As the year winds down and awards season approaches, movies that most audiences have never heard of begin to dominate the film news cycle. Limited releases, festival favorites, and critical darlings become the movies to watch according to tastemakers and award-giving organizations, but it can be a bit frustrating to hear so much about films that may never open where you live, or have left before they gained traction. Here are three great movies from 2018 that have slipped under the popular radar, but are worth seeking out on streaming services.

Support the Girls

R, 94 minutes

Andrew Bujalski’s workplace comedy, Support the Girls, does not look like the sort of movie one might consider “great” at first glance. Set in a Hooters-esque restaurant called Double Whammies, the story focuses on general manager Lisa (Regina Hall) as she struggles to keep everything under control: at work, in her life, and in the lives of others.
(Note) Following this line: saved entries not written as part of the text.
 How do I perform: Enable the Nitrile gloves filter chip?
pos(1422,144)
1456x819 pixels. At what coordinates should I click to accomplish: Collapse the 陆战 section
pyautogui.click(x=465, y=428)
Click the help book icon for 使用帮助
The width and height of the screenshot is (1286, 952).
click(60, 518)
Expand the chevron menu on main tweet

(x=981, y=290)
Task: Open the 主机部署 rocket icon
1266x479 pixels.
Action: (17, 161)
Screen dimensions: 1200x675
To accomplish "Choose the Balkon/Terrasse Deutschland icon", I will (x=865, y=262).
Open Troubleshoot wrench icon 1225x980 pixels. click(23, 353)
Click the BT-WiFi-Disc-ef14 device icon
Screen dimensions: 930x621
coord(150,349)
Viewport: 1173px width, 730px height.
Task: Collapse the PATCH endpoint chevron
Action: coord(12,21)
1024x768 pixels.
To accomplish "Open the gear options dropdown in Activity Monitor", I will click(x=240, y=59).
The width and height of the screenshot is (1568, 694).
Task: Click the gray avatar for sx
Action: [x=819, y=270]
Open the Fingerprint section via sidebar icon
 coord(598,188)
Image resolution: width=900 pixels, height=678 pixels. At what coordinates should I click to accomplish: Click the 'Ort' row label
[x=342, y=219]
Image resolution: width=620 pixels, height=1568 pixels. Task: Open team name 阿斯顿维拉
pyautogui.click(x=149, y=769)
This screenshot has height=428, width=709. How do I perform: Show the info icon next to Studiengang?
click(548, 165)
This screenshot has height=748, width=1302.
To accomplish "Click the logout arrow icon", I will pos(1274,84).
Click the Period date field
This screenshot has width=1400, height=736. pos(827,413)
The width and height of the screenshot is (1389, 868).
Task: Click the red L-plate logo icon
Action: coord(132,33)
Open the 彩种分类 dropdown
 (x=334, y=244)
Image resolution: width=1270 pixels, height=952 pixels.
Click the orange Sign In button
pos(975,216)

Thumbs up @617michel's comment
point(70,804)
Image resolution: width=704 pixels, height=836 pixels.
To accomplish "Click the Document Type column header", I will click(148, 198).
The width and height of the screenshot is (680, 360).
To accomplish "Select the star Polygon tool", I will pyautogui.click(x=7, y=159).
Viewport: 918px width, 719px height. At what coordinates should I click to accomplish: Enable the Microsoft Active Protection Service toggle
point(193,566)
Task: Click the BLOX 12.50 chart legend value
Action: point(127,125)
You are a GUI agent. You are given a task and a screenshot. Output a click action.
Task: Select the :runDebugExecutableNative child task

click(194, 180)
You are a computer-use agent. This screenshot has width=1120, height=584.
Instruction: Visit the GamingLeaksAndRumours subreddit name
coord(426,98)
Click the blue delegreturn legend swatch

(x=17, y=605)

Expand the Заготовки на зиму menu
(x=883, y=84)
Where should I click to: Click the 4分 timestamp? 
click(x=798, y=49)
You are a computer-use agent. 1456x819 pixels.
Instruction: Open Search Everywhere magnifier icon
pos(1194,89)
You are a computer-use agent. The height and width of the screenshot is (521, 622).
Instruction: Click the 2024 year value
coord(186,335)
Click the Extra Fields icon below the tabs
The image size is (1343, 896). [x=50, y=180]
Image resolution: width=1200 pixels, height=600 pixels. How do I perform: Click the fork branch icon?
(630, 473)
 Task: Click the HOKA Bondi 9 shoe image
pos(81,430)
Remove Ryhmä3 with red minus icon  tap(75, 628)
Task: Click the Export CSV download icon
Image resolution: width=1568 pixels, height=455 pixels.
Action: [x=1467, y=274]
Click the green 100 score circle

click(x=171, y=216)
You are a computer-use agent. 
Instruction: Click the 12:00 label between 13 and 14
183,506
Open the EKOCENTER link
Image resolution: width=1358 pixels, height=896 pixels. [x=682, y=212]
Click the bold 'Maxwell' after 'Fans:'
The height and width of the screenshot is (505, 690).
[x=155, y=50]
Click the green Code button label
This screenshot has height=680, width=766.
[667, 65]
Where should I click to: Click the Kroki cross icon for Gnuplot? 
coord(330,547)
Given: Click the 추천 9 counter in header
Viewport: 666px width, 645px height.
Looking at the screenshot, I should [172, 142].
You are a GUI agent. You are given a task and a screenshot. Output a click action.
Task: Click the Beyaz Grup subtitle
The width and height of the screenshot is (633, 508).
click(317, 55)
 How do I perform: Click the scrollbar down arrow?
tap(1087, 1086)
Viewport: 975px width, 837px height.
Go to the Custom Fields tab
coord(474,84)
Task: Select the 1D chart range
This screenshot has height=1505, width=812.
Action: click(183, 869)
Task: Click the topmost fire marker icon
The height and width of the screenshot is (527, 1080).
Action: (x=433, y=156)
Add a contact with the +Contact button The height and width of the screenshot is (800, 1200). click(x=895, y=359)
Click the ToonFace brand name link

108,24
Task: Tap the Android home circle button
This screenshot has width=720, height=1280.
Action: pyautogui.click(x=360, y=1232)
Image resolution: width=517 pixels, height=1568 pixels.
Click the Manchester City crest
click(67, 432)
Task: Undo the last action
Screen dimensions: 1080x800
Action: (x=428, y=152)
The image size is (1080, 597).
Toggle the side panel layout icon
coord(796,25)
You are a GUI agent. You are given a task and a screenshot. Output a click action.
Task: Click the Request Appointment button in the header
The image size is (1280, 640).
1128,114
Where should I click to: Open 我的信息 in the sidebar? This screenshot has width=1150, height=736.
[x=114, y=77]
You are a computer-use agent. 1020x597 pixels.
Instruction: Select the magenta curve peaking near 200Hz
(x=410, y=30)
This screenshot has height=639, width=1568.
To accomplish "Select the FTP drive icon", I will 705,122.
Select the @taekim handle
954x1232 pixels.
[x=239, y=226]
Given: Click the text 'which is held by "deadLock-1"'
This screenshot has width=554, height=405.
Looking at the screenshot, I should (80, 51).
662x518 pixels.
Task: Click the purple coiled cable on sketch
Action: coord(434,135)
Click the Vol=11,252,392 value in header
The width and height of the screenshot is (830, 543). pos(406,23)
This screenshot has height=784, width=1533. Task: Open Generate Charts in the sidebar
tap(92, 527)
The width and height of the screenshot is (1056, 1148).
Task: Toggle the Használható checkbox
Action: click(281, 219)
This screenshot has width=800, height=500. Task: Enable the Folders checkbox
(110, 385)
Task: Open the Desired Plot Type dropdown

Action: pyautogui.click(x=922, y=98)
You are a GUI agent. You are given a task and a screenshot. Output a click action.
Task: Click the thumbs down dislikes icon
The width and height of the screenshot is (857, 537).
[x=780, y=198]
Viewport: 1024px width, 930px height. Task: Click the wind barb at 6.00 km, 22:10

Nothing in this world makes sense—the owner is an absentee micromanager, much of the staff loathe the customers they are supposed to be flirting with, and Lisa’s insistence that Whammies is a family establishment flies in the face of the sleazebag clientele it attracts. Every character is fully realized by both script and actor, and the satire always aims away from cheap, predictable gags. The feeling that utter chaos might break out at any moment means that every seemingly mundane event has a palpable layer of tension. It’s also as funny as any sitcom-style comedy of errors, guided by Hall’s spectacular performance—one of the year’s best—and Bujalski’s intelligent and knowing direction into uncharted territory for a film of its scale.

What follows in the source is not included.